Alta rotación de personal, nula proactividad y rumores, son las tres características de las empresas con altos niveles de estrés. Sin embargo, atrás de estas problemáticas siempre está un mal líder.
A ocho meses de que inicie la segunda etapa de la NOM 035, donde se identificarán y analizarán los factores de riesgos psicosociales, los directores y gerentes están “bajo la lupa” para determinar el grado de confianza que tienen entre sus colaboradores y el apoyo que le brindan a su equipo de trabajo.
Es un “secreto a voces”: en gran parte las experiencias del empleado en el trabajo las determina el tipo de liderazgo. Si se considera que el 75% de los trabajadores mexicanos son los más estresados del mundo, los jefes de esta nación están reprobados.
Y no sólo eso: ocasionan muchas pérdidas si consideramos que el 11% del gasto destinado a la atención de discapacidades laborales está relacionado con trastornos mentales, lo que podría elevarse a 15% en este 2020. De manera simultánea, los problemas asociados al estrés, fatiga crónica y ansiedad dejan pérdidas anuales de 16,000 millones de pesos en las empresas.
El alto porcentaje de estrés laboral en México tiene dos causas: el gran número de horas trabajadas - un promedio de 2,255 al año- y el tipo de liderazgo ejercido en las empresas.
Líderes incompetentes, irritables, dominantes, explotadores, no confiables, indecisos e incapaces de delegar son los que generan altos grados de estrés laboral en las organizaciones mexicanas e inhiben la participación, proactividad e innovación. No sólo eso: aportan hasta el 76% de las causas de estrés en el trabajo.
El liderazgo erróneo se da principalmente en pequeñas y medianas empresas (pymes), organizaciones gubernamentales y familiares, donde se asume erróneamente que el liderazgo se establece por empirismo, intuición o buena voluntad y no se institucionaliza.
No en vano, en el sector de servicios financieros, Tecnologías de información y empresas verdes, por ejemplo, son las que mejor gestión de liderazgo ostentan en México, mientras que sectores más tradicionales como bienes de consumo o retail, exhiben menor número de aprobaciones por parte de los empleados.
Esto se explica porque la cultura y tradición tienen relevantes roles en la manera de ejercer el liderazgo. Durante mucho tiempo, desde la época de la Conquista a la Reforma, por ejemplo, se asumió que el jefe era quien mandaba, exigía y coaccionaba. Entonces se desdeñaron factores claves en el liderazgo de la era del conocimiento: alentar, motivar y apoyar. El principal activo ahora son las ideas, no bienes tangibles, así que el bienestar de los colaboradores tiene un impacto directo en los balances empresariales.

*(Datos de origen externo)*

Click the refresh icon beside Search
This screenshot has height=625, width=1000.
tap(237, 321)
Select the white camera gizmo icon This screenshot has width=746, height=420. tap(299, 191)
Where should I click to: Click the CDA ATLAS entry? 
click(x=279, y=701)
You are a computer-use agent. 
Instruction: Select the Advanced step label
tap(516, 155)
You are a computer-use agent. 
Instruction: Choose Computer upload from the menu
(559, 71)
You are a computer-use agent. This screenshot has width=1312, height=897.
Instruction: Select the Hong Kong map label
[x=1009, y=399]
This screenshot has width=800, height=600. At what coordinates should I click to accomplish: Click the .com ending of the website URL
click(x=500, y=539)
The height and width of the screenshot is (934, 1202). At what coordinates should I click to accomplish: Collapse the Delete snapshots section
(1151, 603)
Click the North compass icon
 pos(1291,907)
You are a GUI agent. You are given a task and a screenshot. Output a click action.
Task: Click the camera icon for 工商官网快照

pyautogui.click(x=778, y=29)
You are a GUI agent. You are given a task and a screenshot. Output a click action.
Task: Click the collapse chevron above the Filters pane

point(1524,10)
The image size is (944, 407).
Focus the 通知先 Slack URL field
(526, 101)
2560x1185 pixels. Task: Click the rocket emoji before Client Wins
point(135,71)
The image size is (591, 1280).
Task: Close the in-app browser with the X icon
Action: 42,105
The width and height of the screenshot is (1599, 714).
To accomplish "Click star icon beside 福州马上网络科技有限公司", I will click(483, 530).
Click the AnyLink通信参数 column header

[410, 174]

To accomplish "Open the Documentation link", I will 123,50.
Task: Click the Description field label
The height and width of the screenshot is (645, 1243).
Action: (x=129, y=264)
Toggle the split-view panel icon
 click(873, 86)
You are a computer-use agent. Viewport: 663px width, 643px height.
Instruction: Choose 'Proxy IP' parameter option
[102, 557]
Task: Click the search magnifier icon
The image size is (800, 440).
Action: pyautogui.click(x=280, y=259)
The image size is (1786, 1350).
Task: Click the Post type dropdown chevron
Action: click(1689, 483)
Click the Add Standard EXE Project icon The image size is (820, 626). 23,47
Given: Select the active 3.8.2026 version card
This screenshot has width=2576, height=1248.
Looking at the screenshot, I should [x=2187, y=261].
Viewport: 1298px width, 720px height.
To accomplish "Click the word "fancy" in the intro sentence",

La NOM 035 que ya implementó su primera etapa, la de prevención, y que proseguirá con la identificación de riesgos psicosociales, ahora es “punta de lanza” para instaurar nuevos tipos de gestión y liderazgo que catapulten talento, participación y creatividad en las organizaciones mexicanas.
Entretanto, conviene “vacunarse” contra los jefes tóxicos mediante un análisis de la situación, documentar todo, unir fuerzas, fortalecer las murallas mentales y mantener una mentalidad positiva.